Lay out the entries from the line with "The height and width of the screenshot is (339, 590)." to the line with "[x=587, y=103]" as a JSON list of strings, one string per line and blank lines left out.

(Excerpt from a dataset)
+-------+

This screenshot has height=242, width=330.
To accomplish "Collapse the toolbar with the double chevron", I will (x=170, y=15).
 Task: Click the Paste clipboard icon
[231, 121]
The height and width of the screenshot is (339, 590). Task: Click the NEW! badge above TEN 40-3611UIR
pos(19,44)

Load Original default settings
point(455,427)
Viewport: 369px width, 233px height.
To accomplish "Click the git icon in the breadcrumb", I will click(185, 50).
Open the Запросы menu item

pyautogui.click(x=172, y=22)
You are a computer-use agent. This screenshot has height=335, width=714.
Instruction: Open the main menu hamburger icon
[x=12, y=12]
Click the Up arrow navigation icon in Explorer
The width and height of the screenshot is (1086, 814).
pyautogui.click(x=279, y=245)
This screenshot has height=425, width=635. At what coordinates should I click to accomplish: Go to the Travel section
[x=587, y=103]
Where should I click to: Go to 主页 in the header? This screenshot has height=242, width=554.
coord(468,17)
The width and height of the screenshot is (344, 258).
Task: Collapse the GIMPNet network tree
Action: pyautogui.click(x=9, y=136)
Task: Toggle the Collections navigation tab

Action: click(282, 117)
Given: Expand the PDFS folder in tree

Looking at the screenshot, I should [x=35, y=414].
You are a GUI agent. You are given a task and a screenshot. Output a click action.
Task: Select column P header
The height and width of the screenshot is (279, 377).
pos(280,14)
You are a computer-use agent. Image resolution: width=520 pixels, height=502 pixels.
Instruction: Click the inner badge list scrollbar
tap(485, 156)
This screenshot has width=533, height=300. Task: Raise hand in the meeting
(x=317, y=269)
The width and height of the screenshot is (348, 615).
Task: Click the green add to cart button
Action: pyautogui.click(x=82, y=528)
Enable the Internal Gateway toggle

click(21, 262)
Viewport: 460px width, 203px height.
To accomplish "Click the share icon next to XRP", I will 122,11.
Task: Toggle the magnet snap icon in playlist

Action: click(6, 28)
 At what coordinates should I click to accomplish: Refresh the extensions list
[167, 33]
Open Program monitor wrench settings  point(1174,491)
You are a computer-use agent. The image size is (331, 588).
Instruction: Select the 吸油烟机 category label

+-------+

Written answer –
[
  "The height and width of the screenshot is (339, 590). Task: Click the NEW! badge above TEN 40-3611UIR",
  "pos(19,44)",
  "Load Original default settings",
  "point(455,427)",
  "Viewport: 369px width, 233px height.",
  "To accomplish \"Click the git icon in the breadcrumb\", I will click(185, 50).",
  "Open the Запросы menu item",
  "pyautogui.click(x=172, y=22)",
  "You are a computer-use agent. This screenshot has height=335, width=714.",
  "Instruction: Open the main menu hamburger icon",
  "[x=12, y=12]",
  "Click the Up arrow navigation icon in Explorer",
  "The width and height of the screenshot is (1086, 814).",
  "pyautogui.click(x=279, y=245)",
  "This screenshot has height=425, width=635. At what coordinates should I click to accomplish: Go to the Travel section",
  "[x=587, y=103]"
]